DBMS

Building a DBA Repository System, Part 2

By Martin Rennhackkamp
DBMS, February 1996

How a Repository System can help your organization manage its physical database.


In this second part of a two-part series, I explain how you can use repository technology for physical database management. Last month, I illustrated how repository technology can be applied to physical database management, and I highlighted the shortcomings of existing repository-based tools with respect to physical database management. This month, I describe a repository-based system that we have developed at The Data Base Approach for physical database management. I give an overview of the DBA Repository System, explain how it is used throughout the database system life cycle, evaluate the merits of this system, and conclude by indicating the future extensions we plan for the system.

The DBA Repository System is a repository-based physical database management tool that is used primarily by database administrators (DBAs). It is used to document, report, plan, implement, and manage various databases on various platforms through a consistent interface (see Figure 1). It provides online access to all of the managed databases for all database administration tasks. It is used for database management, database object management, configuration management, and detailed performance tuning.

The DBA Repository System also documents all the installation details, such as nodes, operating system parameters, DBMS servers, and their parameters and disk storage locations. It is used to document and manage all of the database objects, including domains, tables with different implementation details, extensive integrity constraints, indexes, triggers, rules, procedures, events, and views of arbitrary complexity. The database objects are grouped into schemas and logical databases, which you can deploy on various physical databases. The Repository System is also used to document and manage all the rights of the security-related entities (that is, the users, groups, and roles, with respect to all the database objects and installations).

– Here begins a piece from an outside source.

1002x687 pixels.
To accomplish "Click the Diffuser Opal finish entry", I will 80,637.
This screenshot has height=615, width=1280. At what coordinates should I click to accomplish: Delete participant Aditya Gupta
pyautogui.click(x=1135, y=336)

It generates all of the SQL scripts necessary to manage all the database objects and security rights, and it runs the scripts against the target physical databases.

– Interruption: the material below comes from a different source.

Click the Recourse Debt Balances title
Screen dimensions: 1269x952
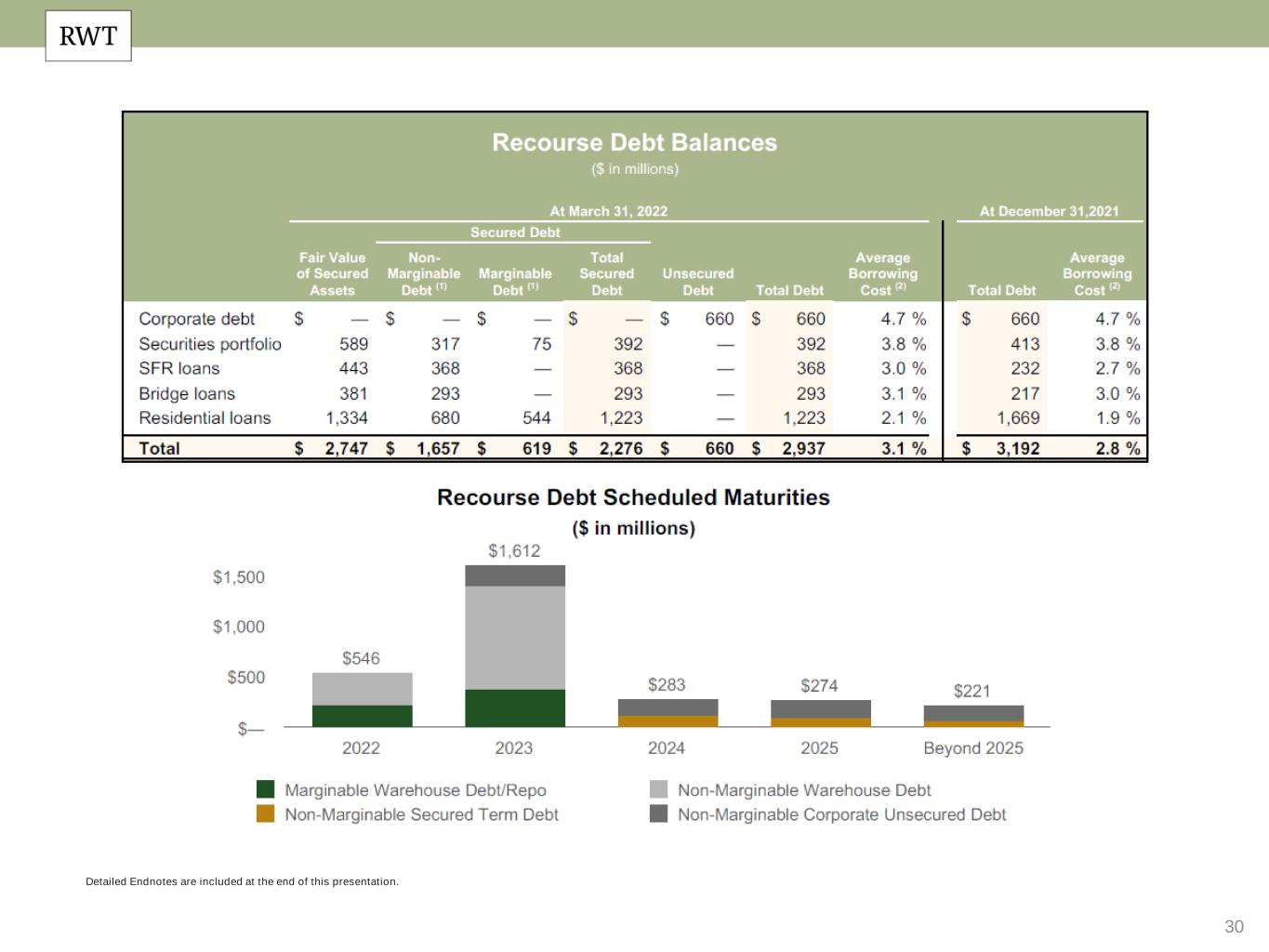634,142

The DBA Repository System has several unique features. First, it is highly configurable. Each user can set up a profile, customizing the system's behavior for his/her personal preferences. This facilitates multiple language support for the SQL scripts that run against the various target physical databases. These personal profiles, together with versioning and object definition "freezing," are very useful in managing databases shared by multiple application projects and deployed in various phases.

Database Life Cycle

Figure 2 illustrates the part of the database life cycle that affects physical database management, as we use it at The Data Base Approach. It starts with requirements analysis and logical data modeling. Physical database management per se starts in the next phase with physical data modeling, then progresses through transaction analysis, implementation, deployment, and finally performance tuning. In multi-phase projects, this sequence is repeated. Projects that employ extensive prototyping have similar cycles, but with smaller loop-back cycles contained within the larger cycle. Note that I focus on physical database management in this article. In terms of John Zachman's Information System Architecture (ISA) framework, I concentrate only on the data dimension.

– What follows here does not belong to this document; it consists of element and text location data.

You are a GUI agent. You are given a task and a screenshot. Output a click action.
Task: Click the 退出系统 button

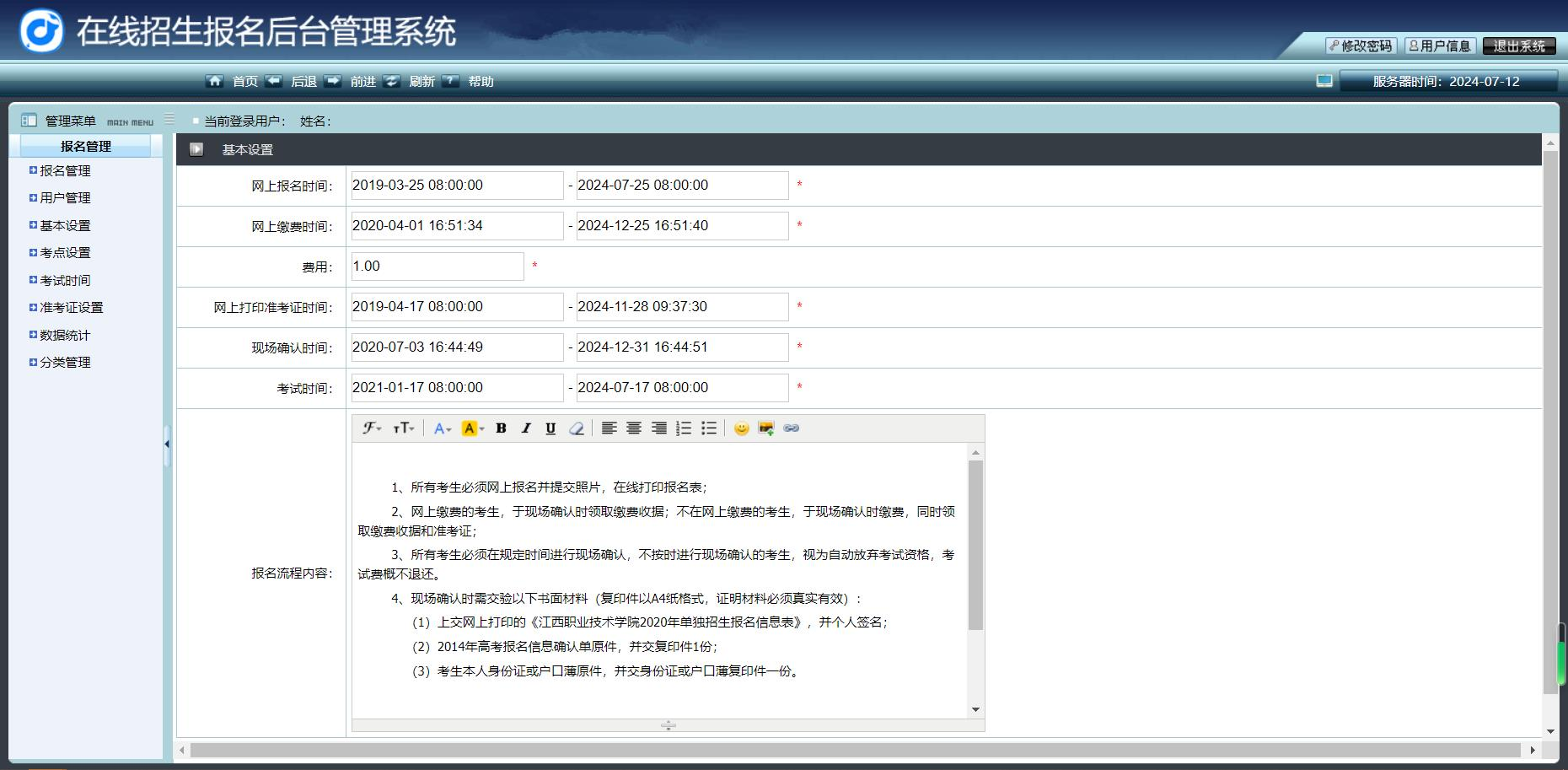(1519, 46)
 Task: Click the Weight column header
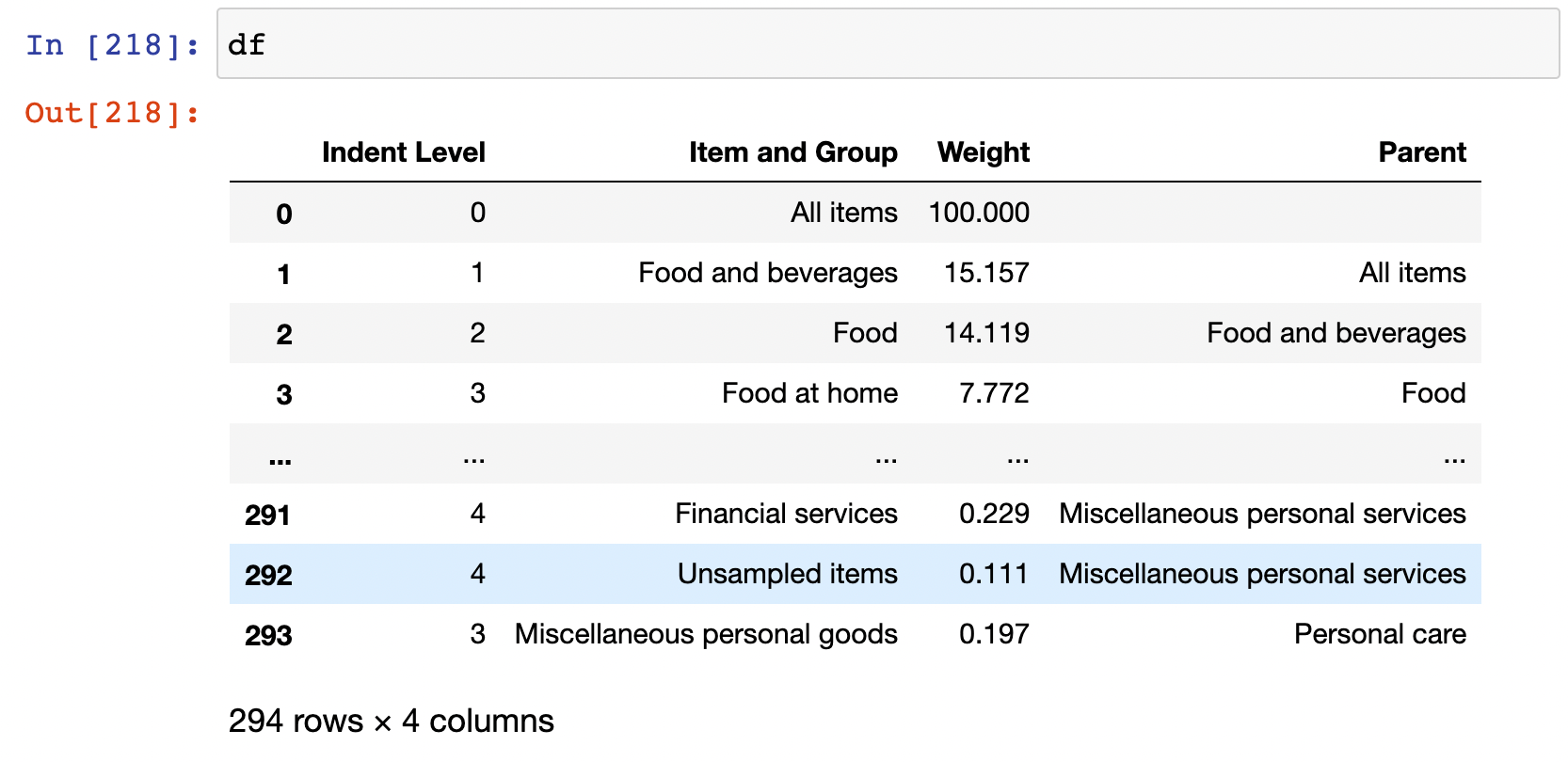pos(984,152)
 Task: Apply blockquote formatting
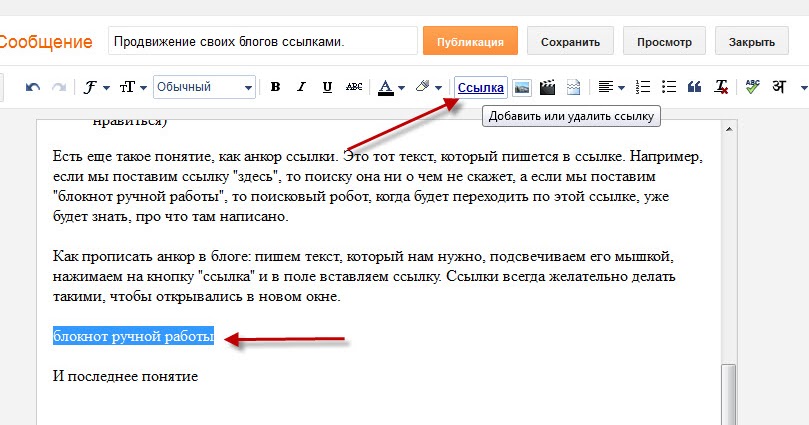[694, 87]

During requirements analysis, the users' requirements are documented in objective hierarchies and events, operations, data, and constraints glossaries. During this pre-database management phase, you can use some of the more extensive and extendible CASE tools, specifically those with good documentation and cross-referencing capabilities.

Logical Data Modeling

During the logical data modeling phase, the users' data and constraints requirements are represented as a logical data model. In most cases, a straightforward, well-documented, and normalized entity-relationship model is enough to represent the users' requirements. In some situations, however, we must use extensions to the basic entity-relationship model, specifically where complex structures and interrelationships must be modeled.

The data and operations requirements are also transformed into entity-life histories. An entity-life history is a logical, implementation-independent model that represents the interactions between entities and operations. Entity-life histories are very useful for ensuring that sufficient attention has been paid to the life cycle of each entity, including data archiving, data warehousing, and data burial (the removal of the data from the system).

For this pre-physical database management phase, most CASE tools provide extensive entity-relationship modeling capabilities, some with dictionaries to document the models completely and consistently, with cross-references between the various objects and diagrams. Only a few of the more advanced CASE tools provide for specialization and generalization hierarchies. Some of the more advanced CASE tools provide proper entity-life history models, and these models are cross-checked to the entity-relationship diagrams.

Physical Data Modeling

During the physical data modeling phase, the logical model is transformed to a physical model. The physical model is then checked for accuracy. After that, the implementation-specific details are added. During this phase, we also add the objects beyond the definition of the relational data model (as well as the security specifications) to the physical data model.

The physical model of a database is a representation of the data model that can be implemented using a DBMS such as CA-OpenIngres, Oracle, Gupta SQLBase, and so on. The data model is represented in terms of domains, relations (tables), integrity constraints (including domain and referential constraints), and indexes. All the DBMS-specific aspects are also specified. For example, for CA-OpenIngres, the uniqueness, table structure (b-tree, ISAM, hash, or heap), minpages, maxpages, fill factors, compression, journaling, and optimization details are added. The physical data model must adhere to the normalization rules. It must be at least in the third-normal form, or preferably in the Boyce-Codd or fourth-normal form.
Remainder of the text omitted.